Though benevolent the Norths displayed a proprietary attitude towards the town: even in 1736, when the family's control of the corporation was not finally established, Lord North wrote to the mayor about a dispute over a vacancy in the common council, blaming both parties for 'preferring their private friendships or resentments to the common cause, the good of my interest'. (fn. 34) By 1784 Lord Guilford's influence over the borough was sufficiently strong to survive the great unpopularity incurred by Lord North in his coalition with C. J. Fox in the previous year. In February Lord North's enemies in the town, few of them influential, got up an address to the king congratulating him on the fall of the ministry. (fn. 35) The non-electors of the borough also held a mock election. (fn. 36) Although in the election proper a rival candidate agreed to stand, Lord North was again returned unopposed. (fn. 37) No elections were contested between 1759 and 1806 but there was considerable political activity in the town. The Banbury Constitutional Association, formed in 1792 to support the established order, put out pamphlets attacking the ideas generated by the French Revolution. In 1794, however, one of its members, G. C. Stringer, prematurely hailed the election of William Holbech of Farnborough (Warws.) as freedom from the 'servile yoke' of the Norths. (fn. 38) That election may have represented a rebuff to the Norths, for although Holbech was eventually returned unopposed Lord Guilford at one time put up a candidate, William Adam, there being no available candidate from the North family. It is possible Adam was resisted because he was neither a North nor a local man, but the Foxite views of the North M.P.s who represented Banbury in the late 18th and early 19th century may also have been unpopular. (fn. 39)
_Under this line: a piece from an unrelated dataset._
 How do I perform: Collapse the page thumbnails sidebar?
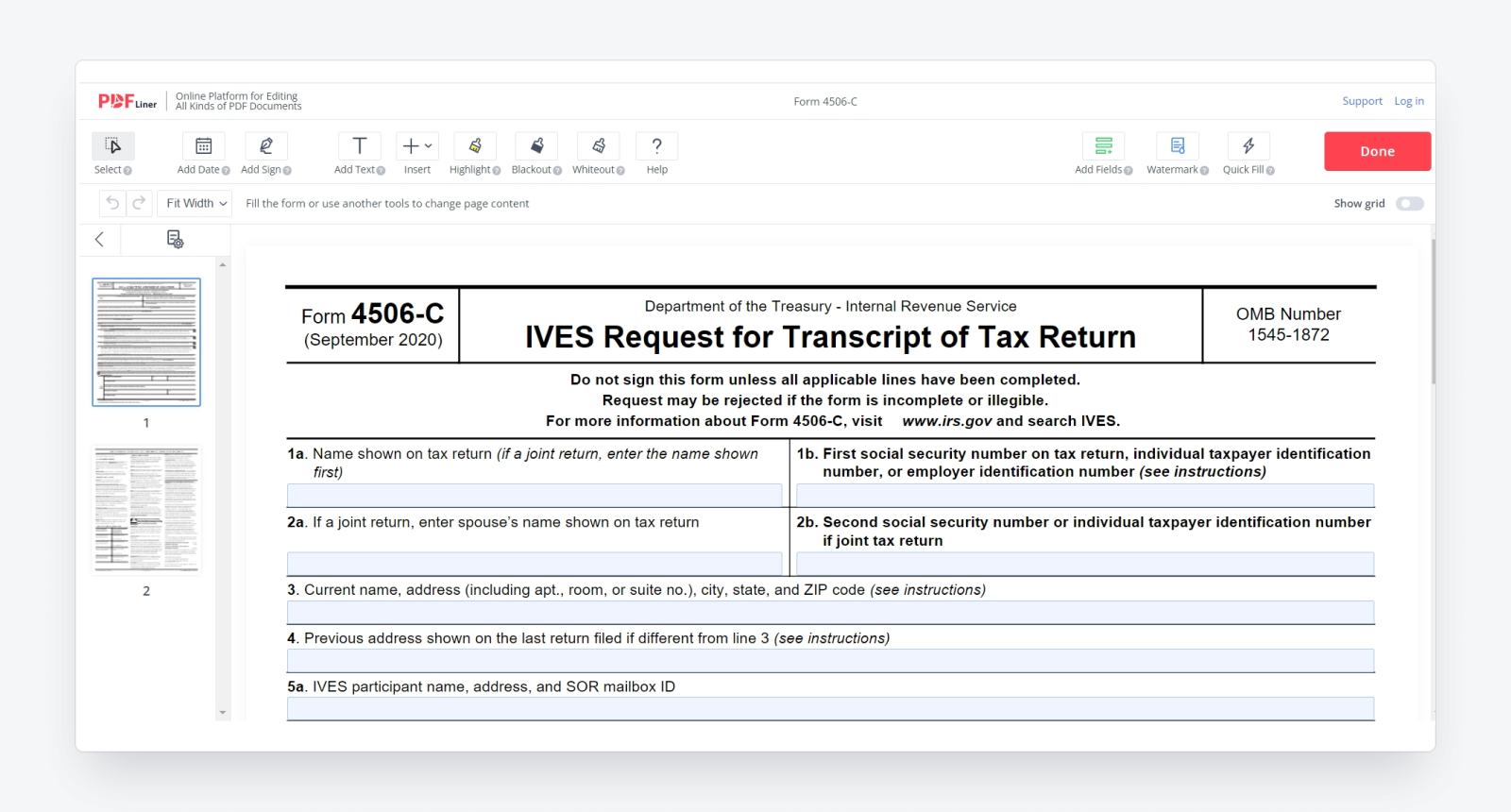(99, 240)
In 1806 the North candidate was defeated, either because of some temporary local quarrel or because the Earl of Guilford's views on Catholic emancipation were unpopular. (fn. 40) In 1808 when the borough came to heel Francis, Earl of Guilford (d. 1817), complained that the election had cost him £5,000. His brother-in-law, Sylvester, Lord Glenbervie, complained about the unexpected expense when his son F. S. N. Douglas was elected unopposed in 1812. (fn. 41) When Heneage Legge, Lord Guilford's relation, seeking re-election in 1820, announced that he could not afford the usual entertainments the nonelectors rioted. (fn. 42) In 1827 John, Marquess of Bute, who had married the eldest daughter of George Augustus, Earl of Guilford (d. 1802), succeeded Frederick, Earl of Guilford as High Steward and patron. He did not live at Wroxton and did not take such direct personal interest in Banbury as the Norths had done.
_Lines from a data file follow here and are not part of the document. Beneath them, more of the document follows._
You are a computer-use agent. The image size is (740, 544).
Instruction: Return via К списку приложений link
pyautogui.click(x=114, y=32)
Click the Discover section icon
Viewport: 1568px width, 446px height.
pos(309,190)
In 1830 Lord Bute secured the election of his cousin Henry Villiers Stuart, (fn. 43) who, in a speech in the Commons, spoke for the Reform Bill, but said that he would vote against it on the grounds that his constituents opposed it, (fn. 44) which outraged the Banbury Reformers. (fn. 45) When Lord Bute chose Col. Henry Hely Hutchinson as his candidate for the 1831 election the Reformers both in and out of the corporation tried to persuade Hutchinson to withdraw (fn. 46) because he would not unconditionally support the Reform Bill before he knew its provisions. (fn. 47) It may be that the corporation members felt, after Stuart's speech, that a more committed and independent candidate would better persuade the town of their good intentions. Hutchinson did not withdraw, and the Reformers brought forward John Easthope, newspaper proprietor, stockbroker, and later radical M.P. for Leicester. (fn. 48) In the subsequent campaign great stress was laid on the need to free Banbury from the domination of Wroxton, (fn. 49) and on the role of William IV as a reformer fighting despotism. On polling day (2 May 1831) Hutchinson was set upon, barriers were erected at the entrances to the town to keep out non-resident members of the corporation, or as a precaution lest troops should be called in, (fn. 50) and only two Hutchinson supporters (both non-resident) dared to vote. Easthope received six votes (all resident), but of the other 10 electors (of whom 5 were resident) all would have favoured Hutchinson. (fn. 51)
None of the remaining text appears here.